→ Extracted material:
--
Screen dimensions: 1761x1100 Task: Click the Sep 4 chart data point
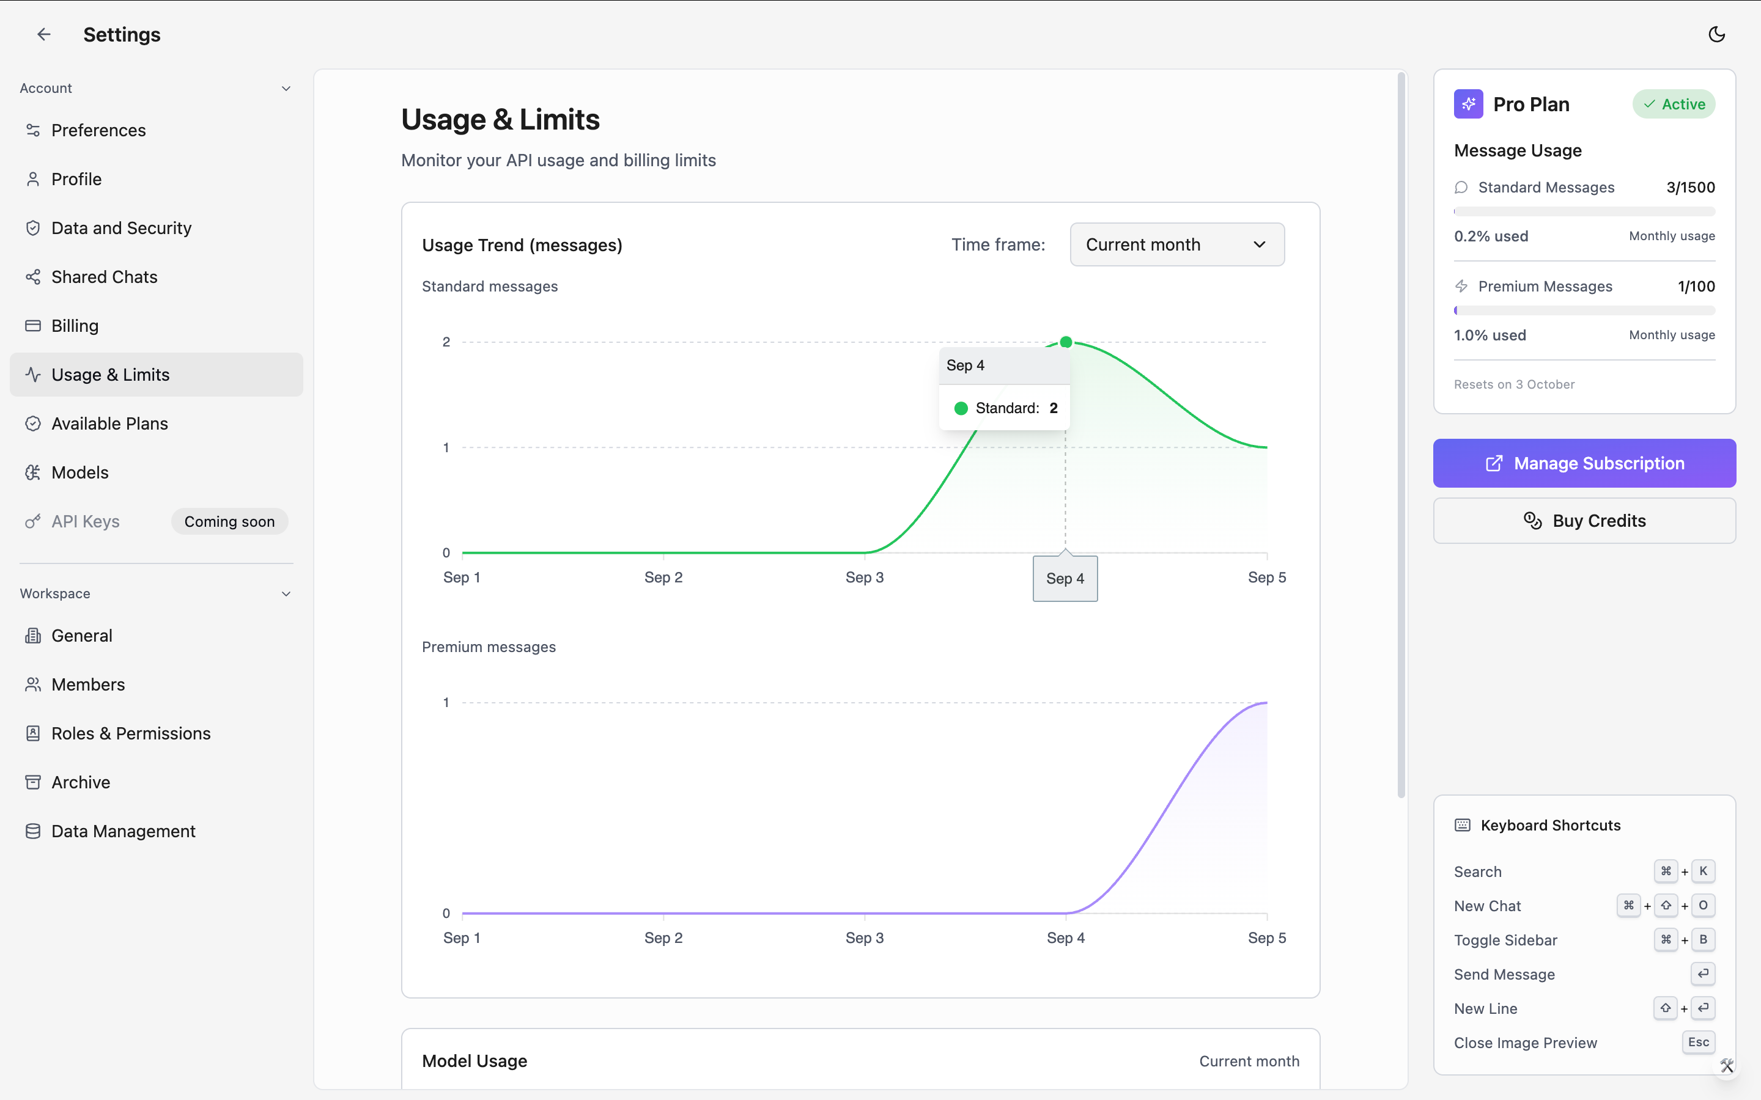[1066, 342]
--
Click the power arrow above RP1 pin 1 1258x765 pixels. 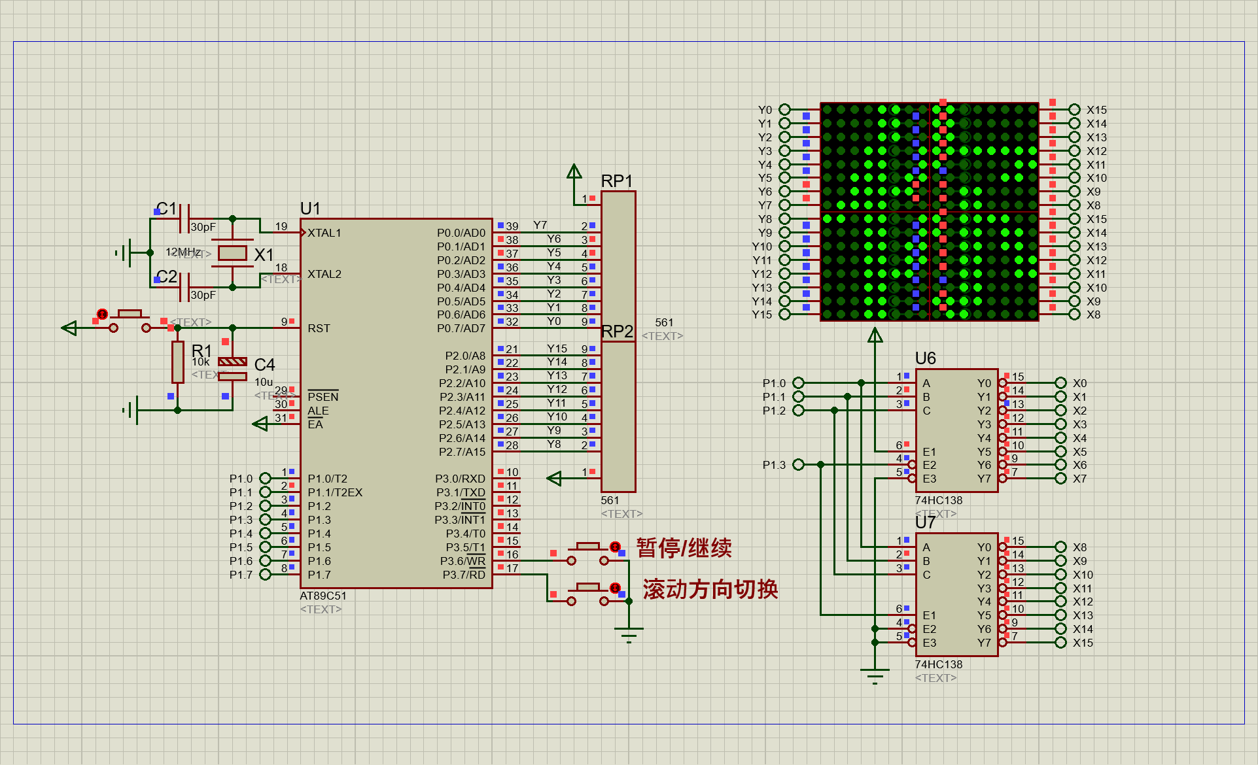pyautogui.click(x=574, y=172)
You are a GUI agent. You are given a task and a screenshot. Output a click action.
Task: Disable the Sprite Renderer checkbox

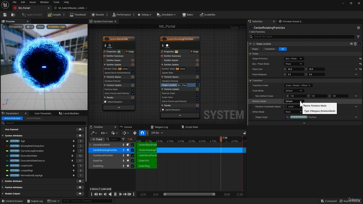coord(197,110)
--
→ Goal: Recast the stretch from the line containing "Screen dimensions: 1761x1100" through the line containing "[1066, 342]" as a two-column CSV with the headers instruction and coordinates. Give one line per row, put each field in quotation marks, replace line breaks with spaces, and leave out the pictures.

→ Solution to the problem:
instruction,coordinates
"Screen dimensions: 1761x1100 Task: Click the Sep 4 chart data point","[1066, 342]"